▸ **Task**: Each line of the material below with the word "Select" is to be reported.

[[ Task material, beginning ]]

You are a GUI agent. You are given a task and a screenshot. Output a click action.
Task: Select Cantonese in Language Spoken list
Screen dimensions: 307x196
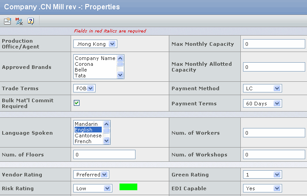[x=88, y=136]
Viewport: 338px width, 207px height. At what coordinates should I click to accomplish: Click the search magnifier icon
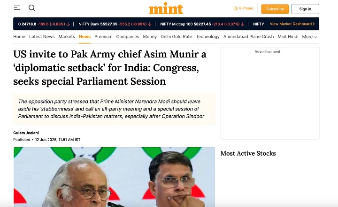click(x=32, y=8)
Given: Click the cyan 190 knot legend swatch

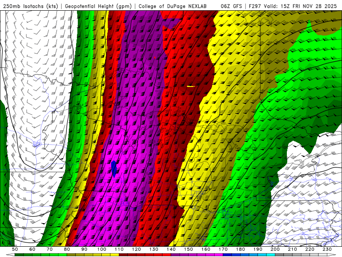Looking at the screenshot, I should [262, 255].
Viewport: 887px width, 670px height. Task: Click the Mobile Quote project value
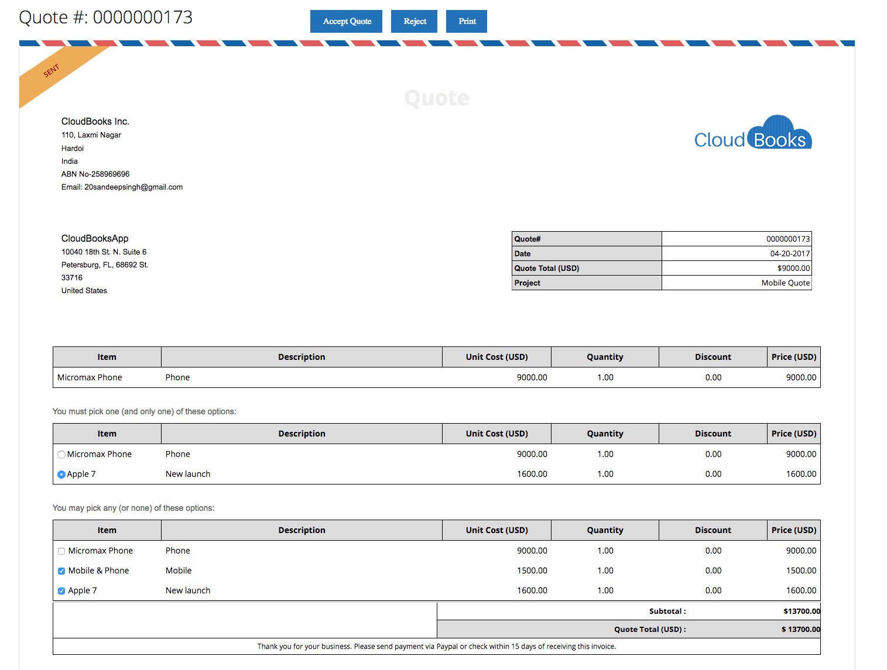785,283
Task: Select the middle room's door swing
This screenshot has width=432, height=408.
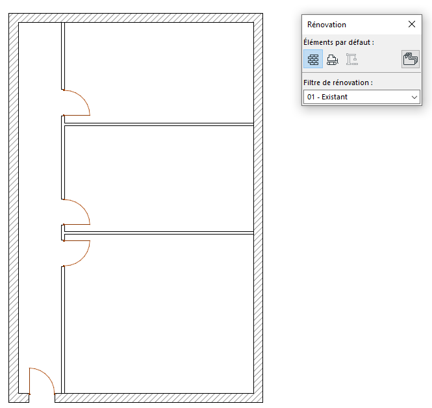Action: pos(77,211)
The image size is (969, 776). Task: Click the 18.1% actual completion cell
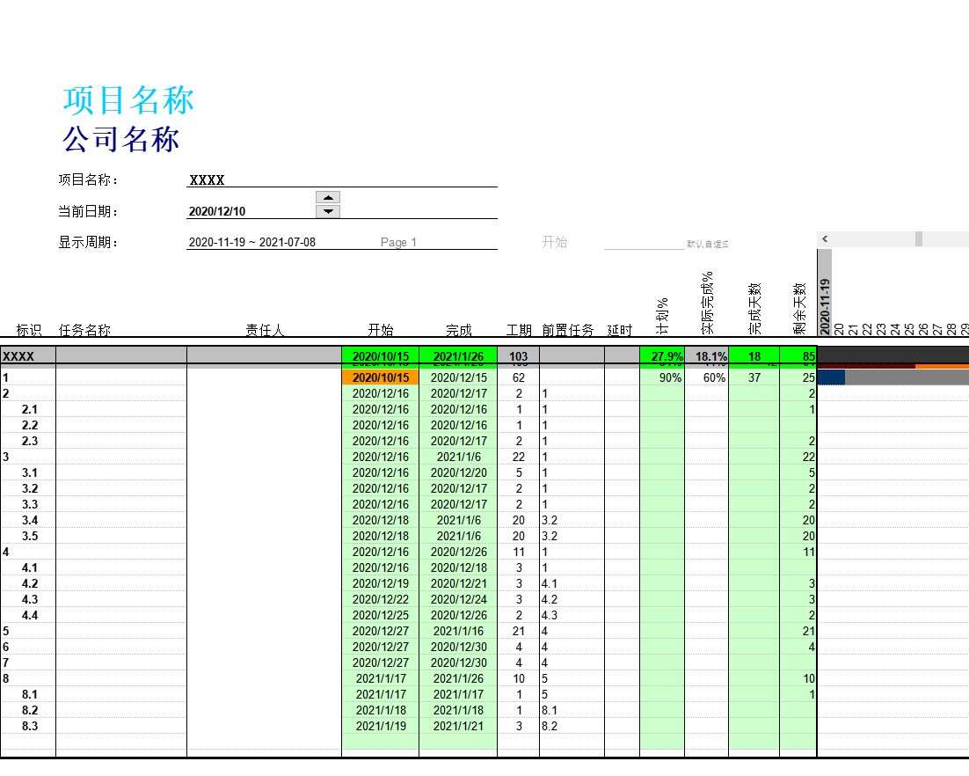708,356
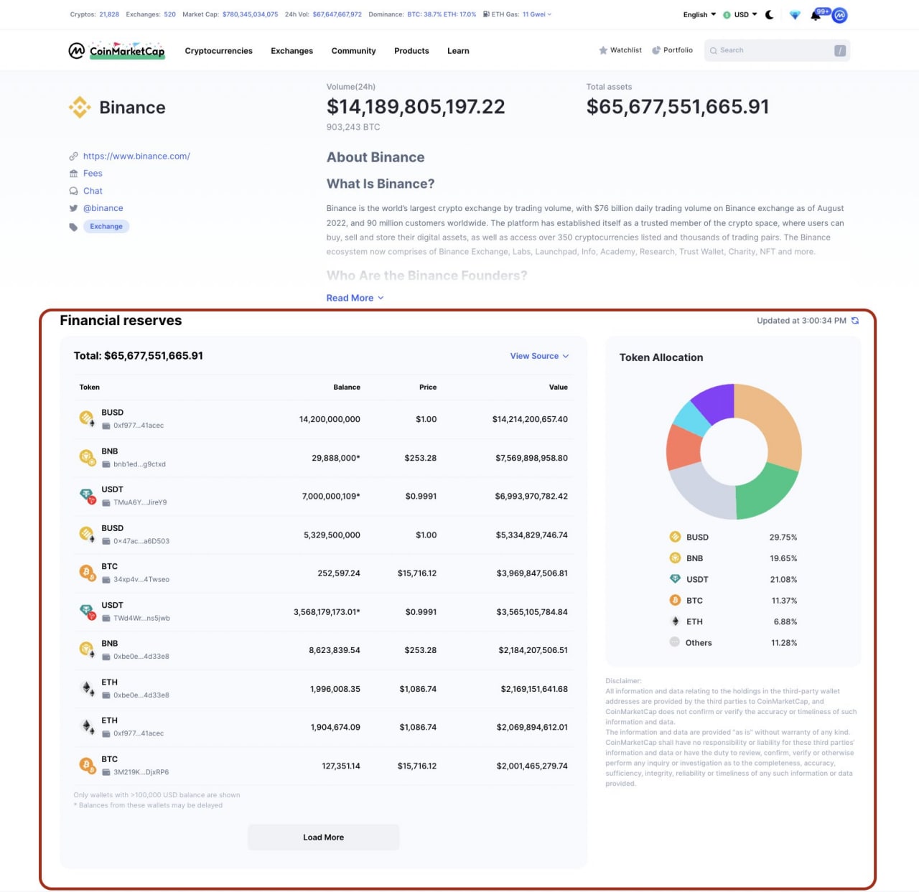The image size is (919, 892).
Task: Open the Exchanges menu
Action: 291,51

[[ Task material, end ]]
[[ Task material, beginning ]]

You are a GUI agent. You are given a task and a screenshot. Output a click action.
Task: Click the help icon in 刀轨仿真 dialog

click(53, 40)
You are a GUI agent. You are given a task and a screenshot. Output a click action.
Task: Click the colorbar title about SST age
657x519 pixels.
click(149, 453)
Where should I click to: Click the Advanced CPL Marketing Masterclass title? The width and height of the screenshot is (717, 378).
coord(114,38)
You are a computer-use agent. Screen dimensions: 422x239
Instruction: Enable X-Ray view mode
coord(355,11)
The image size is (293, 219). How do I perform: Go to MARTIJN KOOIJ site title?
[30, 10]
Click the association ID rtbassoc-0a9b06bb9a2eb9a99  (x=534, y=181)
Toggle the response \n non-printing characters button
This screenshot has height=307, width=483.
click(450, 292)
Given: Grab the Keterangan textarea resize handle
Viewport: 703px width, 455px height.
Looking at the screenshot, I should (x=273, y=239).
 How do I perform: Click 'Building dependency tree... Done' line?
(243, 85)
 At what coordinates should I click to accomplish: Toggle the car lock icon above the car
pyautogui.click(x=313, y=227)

[[ Task material, end ]]

▸ **Answer below**:
Task: Select Cantonese in Language Spoken list
Task: Select the middle room's door swing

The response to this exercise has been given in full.